## Task details
Start at the top and transcribe every record through the final line exactly.

## Supplied data
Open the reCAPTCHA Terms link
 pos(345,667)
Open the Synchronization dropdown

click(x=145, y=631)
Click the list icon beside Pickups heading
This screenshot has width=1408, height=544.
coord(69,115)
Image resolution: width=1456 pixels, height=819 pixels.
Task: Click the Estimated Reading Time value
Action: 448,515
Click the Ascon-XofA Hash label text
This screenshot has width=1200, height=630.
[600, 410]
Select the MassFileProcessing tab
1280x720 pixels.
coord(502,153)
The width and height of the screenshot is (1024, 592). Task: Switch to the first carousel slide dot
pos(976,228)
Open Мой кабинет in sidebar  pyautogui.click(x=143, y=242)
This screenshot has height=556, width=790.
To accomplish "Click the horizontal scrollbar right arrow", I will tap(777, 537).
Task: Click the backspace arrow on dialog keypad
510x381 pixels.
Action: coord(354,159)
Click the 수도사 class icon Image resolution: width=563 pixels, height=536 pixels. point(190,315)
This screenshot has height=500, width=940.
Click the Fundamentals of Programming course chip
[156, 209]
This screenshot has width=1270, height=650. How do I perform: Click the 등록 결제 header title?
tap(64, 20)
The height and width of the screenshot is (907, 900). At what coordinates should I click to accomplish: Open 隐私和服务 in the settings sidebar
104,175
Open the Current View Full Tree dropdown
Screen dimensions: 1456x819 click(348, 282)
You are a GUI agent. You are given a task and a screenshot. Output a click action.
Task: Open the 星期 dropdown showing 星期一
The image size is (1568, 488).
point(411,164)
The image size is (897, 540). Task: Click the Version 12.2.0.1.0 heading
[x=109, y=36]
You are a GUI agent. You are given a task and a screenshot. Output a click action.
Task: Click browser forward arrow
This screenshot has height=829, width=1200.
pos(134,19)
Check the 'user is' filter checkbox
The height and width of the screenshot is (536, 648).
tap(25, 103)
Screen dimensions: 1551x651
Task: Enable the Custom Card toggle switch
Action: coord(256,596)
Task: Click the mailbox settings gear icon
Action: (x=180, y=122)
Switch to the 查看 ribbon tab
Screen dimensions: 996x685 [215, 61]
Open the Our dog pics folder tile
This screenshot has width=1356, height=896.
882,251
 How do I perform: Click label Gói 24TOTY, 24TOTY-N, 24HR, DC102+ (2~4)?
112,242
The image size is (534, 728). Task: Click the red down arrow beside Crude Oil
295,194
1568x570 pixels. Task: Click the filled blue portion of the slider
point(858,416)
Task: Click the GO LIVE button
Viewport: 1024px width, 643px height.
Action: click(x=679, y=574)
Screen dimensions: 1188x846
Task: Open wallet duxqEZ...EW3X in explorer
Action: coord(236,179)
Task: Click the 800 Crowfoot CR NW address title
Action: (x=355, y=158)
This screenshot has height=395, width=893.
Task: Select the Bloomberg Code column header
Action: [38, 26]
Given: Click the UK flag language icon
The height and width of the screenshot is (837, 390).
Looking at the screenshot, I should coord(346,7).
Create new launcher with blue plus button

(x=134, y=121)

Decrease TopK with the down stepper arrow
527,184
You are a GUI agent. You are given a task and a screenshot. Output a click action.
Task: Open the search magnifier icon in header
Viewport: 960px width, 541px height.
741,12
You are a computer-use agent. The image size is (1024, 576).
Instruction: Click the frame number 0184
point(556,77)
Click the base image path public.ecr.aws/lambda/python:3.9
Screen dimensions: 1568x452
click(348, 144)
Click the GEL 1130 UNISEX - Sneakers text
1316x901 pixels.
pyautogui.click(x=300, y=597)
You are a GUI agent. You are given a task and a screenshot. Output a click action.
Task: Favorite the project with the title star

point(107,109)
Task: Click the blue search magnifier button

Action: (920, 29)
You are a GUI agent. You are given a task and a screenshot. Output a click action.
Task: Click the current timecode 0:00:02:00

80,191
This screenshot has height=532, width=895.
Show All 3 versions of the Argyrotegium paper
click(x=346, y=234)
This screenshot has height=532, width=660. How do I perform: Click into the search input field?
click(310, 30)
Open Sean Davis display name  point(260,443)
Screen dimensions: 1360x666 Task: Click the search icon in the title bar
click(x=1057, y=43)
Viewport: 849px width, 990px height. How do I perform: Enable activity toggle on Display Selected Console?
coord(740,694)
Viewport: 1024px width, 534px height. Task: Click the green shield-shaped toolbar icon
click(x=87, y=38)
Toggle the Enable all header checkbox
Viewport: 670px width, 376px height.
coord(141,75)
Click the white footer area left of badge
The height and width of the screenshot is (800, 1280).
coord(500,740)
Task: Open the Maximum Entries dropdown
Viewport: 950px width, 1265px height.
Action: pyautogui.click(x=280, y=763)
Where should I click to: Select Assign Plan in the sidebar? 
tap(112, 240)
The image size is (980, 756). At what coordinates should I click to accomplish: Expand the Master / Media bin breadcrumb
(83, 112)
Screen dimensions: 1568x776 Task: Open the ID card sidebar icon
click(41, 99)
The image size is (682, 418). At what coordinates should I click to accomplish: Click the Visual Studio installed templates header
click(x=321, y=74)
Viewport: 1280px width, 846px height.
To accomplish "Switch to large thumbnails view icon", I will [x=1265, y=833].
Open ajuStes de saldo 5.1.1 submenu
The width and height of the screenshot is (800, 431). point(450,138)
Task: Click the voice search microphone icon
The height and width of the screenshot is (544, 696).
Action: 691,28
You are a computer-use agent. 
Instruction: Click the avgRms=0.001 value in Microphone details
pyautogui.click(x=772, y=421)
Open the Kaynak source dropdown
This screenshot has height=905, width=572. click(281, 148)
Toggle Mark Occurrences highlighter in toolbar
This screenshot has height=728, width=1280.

## Worked solution
Open the reCAPTCHA Terms link
 pos(345,667)
Open the Synchronization dropdown

click(x=145, y=631)
Click the list icon beside Pickups heading
This screenshot has width=1408, height=544.
coord(69,115)
Image resolution: width=1456 pixels, height=819 pixels.
Task: Click the Estimated Reading Time value
Action: 448,515
Click the Ascon-XofA Hash label text
This screenshot has width=1200, height=630.
[600, 410]
Select the MassFileProcessing tab
1280x720 pixels.
coord(502,153)
The width and height of the screenshot is (1024, 592). Task: Switch to the first carousel slide dot
pos(976,228)
Open Мой кабинет in sidebar  pyautogui.click(x=143, y=242)
This screenshot has height=556, width=790.
To accomplish "Click the horizontal scrollbar right arrow", I will tap(777, 537).
Task: Click the backspace arrow on dialog keypad
510x381 pixels.
Action: coord(354,159)
Click the 수도사 class icon Image resolution: width=563 pixels, height=536 pixels. point(190,315)
This screenshot has height=500, width=940.
Click the Fundamentals of Programming course chip
[156, 209]
This screenshot has width=1270, height=650. How do I perform: Click the 등록 결제 header title?
tap(64, 20)
The height and width of the screenshot is (907, 900). At what coordinates should I click to accomplish: Open 隐私和服务 in the settings sidebar
104,175
Open the Current View Full Tree dropdown
Screen dimensions: 1456x819 click(348, 282)
You are a GUI agent. You are given a task and a screenshot. Output a click action.
Task: Open the 星期 dropdown showing 星期一
The image size is (1568, 488).
point(411,164)
The image size is (897, 540). Task: Click the Version 12.2.0.1.0 heading
[x=109, y=36]
You are a GUI agent. You are given a task and a screenshot. Output a click action.
Task: Click browser forward arrow
This screenshot has height=829, width=1200.
pos(134,19)
Check the 'user is' filter checkbox
The height and width of the screenshot is (536, 648).
tap(25, 103)
Screen dimensions: 1551x651
Task: Enable the Custom Card toggle switch
Action: coord(256,596)
Task: Click the mailbox settings gear icon
Action: (x=180, y=122)
Switch to the 查看 ribbon tab
Screen dimensions: 996x685 [215, 61]
Open the Our dog pics folder tile
This screenshot has width=1356, height=896.
882,251
 How do I perform: Click label Gói 24TOTY, 24TOTY-N, 24HR, DC102+ (2~4)?
112,242
The image size is (534, 728). Task: Click the red down arrow beside Crude Oil
295,194
1568x570 pixels. Task: Click the filled blue portion of the slider
point(858,416)
Task: Click the GO LIVE button
Viewport: 1024px width, 643px height.
Action: click(x=679, y=574)
Screen dimensions: 1188x846
Task: Open wallet duxqEZ...EW3X in explorer
Action: coord(236,179)
Task: Click the 800 Crowfoot CR NW address title
Action: (x=355, y=158)
This screenshot has height=395, width=893.
Task: Select the Bloomberg Code column header
Action: [38, 26]
Given: Click the UK flag language icon
The height and width of the screenshot is (837, 390).
Looking at the screenshot, I should coord(346,7).
Create new launcher with blue plus button

(x=134, y=121)

Decrease TopK with the down stepper arrow
527,184
You are a GUI agent. You are given a task and a screenshot. Output a click action.
Task: Open the search magnifier icon in header
Viewport: 960px width, 541px height.
741,12
You are a computer-use agent. The image size is (1024, 576).
Instruction: Click the frame number 0184
point(556,77)
Click the base image path public.ecr.aws/lambda/python:3.9
Screen dimensions: 1568x452
click(348, 144)
Click the GEL 1130 UNISEX - Sneakers text
1316x901 pixels.
pyautogui.click(x=300, y=597)
You are a GUI agent. You are given a task and a screenshot. Output a click action.
Task: Favorite the project with the title star

point(107,109)
Task: Click the blue search magnifier button

Action: (920, 29)
You are a GUI agent. You are given a task and a screenshot. Output a click action.
Task: Click the current timecode 0:00:02:00

80,191
This screenshot has height=532, width=895.
Show All 3 versions of the Argyrotegium paper
click(x=346, y=234)
This screenshot has height=532, width=660. How do I perform: Click into the search input field?
click(310, 30)
Open Sean Davis display name  point(260,443)
Screen dimensions: 1360x666 Task: Click the search icon in the title bar
click(x=1057, y=43)
Viewport: 849px width, 990px height. How do I perform: Enable activity toggle on Display Selected Console?
coord(740,694)
Viewport: 1024px width, 534px height. Task: Click the green shield-shaped toolbar icon
click(x=87, y=38)
Toggle the Enable all header checkbox
Viewport: 670px width, 376px height.
coord(141,75)
Click the white footer area left of badge
The height and width of the screenshot is (800, 1280).
coord(500,740)
Task: Open the Maximum Entries dropdown
Viewport: 950px width, 1265px height.
Action: pyautogui.click(x=280, y=763)
Where should I click to: Select Assign Plan in the sidebar? 
tap(112, 240)
The image size is (980, 756). At what coordinates should I click to accomplish: Expand the Master / Media bin breadcrumb
(83, 112)
Screen dimensions: 1568x776 Task: Open the ID card sidebar icon
click(41, 99)
The image size is (682, 418). At what coordinates should I click to accomplish: Click the Visual Studio installed templates header
click(x=321, y=74)
Viewport: 1280px width, 846px height.
To accomplish "Switch to large thumbnails view icon", I will [x=1265, y=833].
Open ajuStes de saldo 5.1.1 submenu
The width and height of the screenshot is (800, 431). point(450,138)
Task: Click the voice search microphone icon
The height and width of the screenshot is (544, 696).
Action: 691,28
You are a computer-use agent. 
Instruction: Click the avgRms=0.001 value in Microphone details
pyautogui.click(x=772, y=421)
Open the Kaynak source dropdown
This screenshot has height=905, width=572. click(281, 148)
Toggle Mark Occurrences highlighter in toolbar
This screenshot has height=728, width=1280.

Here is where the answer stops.